Petrolio, il mercato sta per chiudere il terzo mese di rialzi
Sta per finire novembre, e per il mercato del petrolio si prospetta il terzo mese consecutivo al rialzo. Cosa che non si verificava addirittura dal maggio 2016. Se andiamo a vedere i dati sulla piattaforma BDSwiss possiamo vedere che le quotazioni dei contratti future sul West Texas Intermediate e il Brent crescono ancora (qui puoi vedere BDswiss come funziona). Più precisamente il WTI dopo aver toccato in mattinata nuovi massimi a 58,69, adesso viaggia in progresso di circa un punto percentuale. Dall’altra parte il Brent con scadenza gennaio è a quota 63,53 dollari.

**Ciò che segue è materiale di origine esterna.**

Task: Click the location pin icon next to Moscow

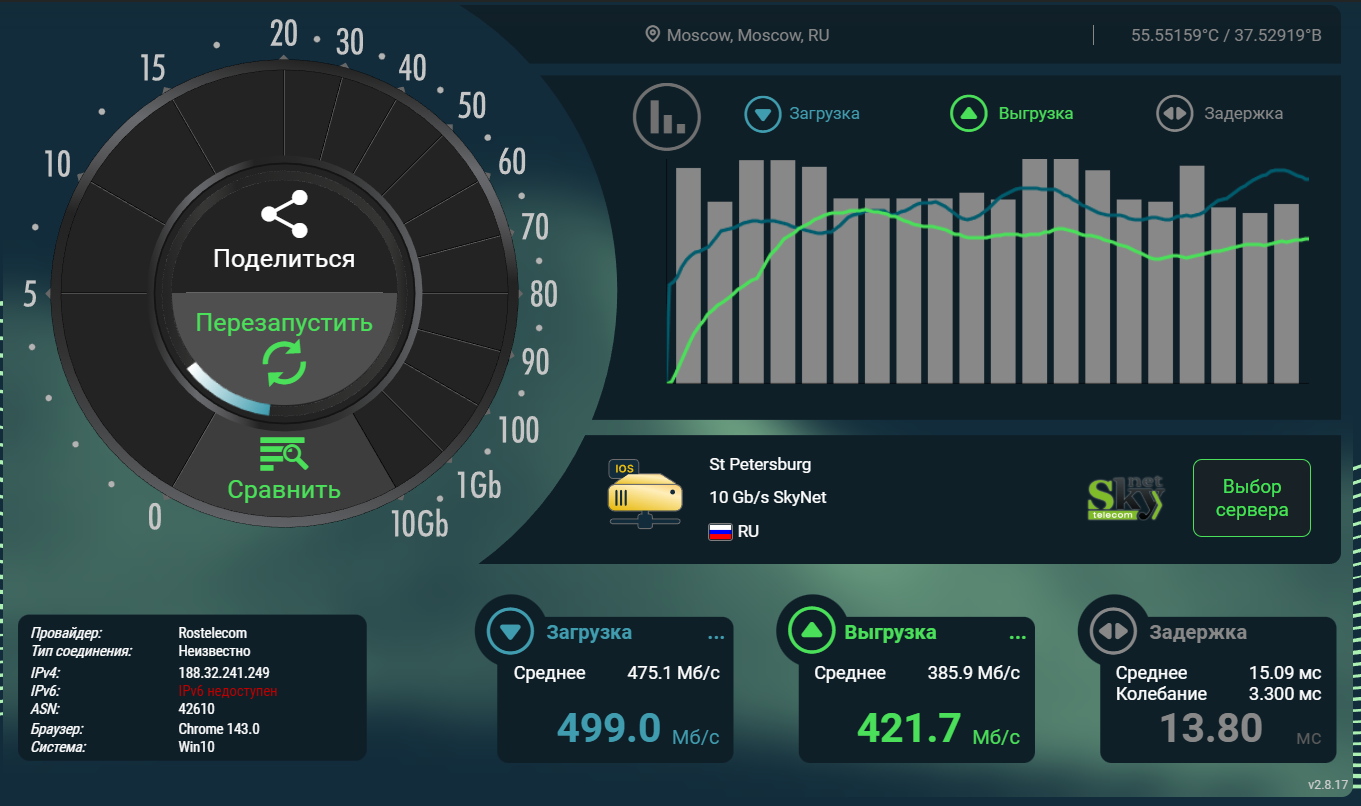Action: 652,35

Una recente notizia ha ampliato il divario tra l’andamento del Brent e del WTI. Si tratta della chiusura della settimana scorsa di una delle più importanti arterie petrolifere tra Canada e Stati Uniti, l’oleodotto di Keystone. La TransCanada Corp., la compagnia che gestisce la pipeline, ha infatti annunciato il taglio dell’85% dei volumi in transito su Keystone.
Meeting Opec e petrolio
Ma è chiaro che l’attenzione maggiore da parte dei trader sia rivolto all’imminente meeting Opec/non Opec. Il prossimo 30 novembre si deciderà se effettuare o meno il prolungamento del piano di limitazione dell’offerta che è cominciato a gennaio. Al momento il piano prevede un taglio di 1,8 milioni di barili al giorno fino al marzo 2018, ma è assai probabile che ci sarà l’estensione fino alla fine dell’anno. L’unico vero pericolo per il piano è una eventuale crescita delle tensioni in Medio Oriente tra sauditi e iraniani e tra Stati del Golfo e Qatar. A parte questo, non ci sono altri possibili scogli al piano stresso. Ciò dovrebbe dare una ulteriore spinta alle quotazioni del petrolio sui mercati (si vedano i segnali Ichimoku strategia trading).
Nel frattempo il mercato ha incassato i dati sulle scorte settimanali USA di petrolio. Secondo l’EIA nella settimana terminata il 17 novembre c’è stato un calo a 457,1 milioni di barili. L’output americano invece cresce per la quinta settimana di fila a 9,66 milioni di barili giornalieri, principalmente dovuto ai continui aumenti della produzione di shale oil.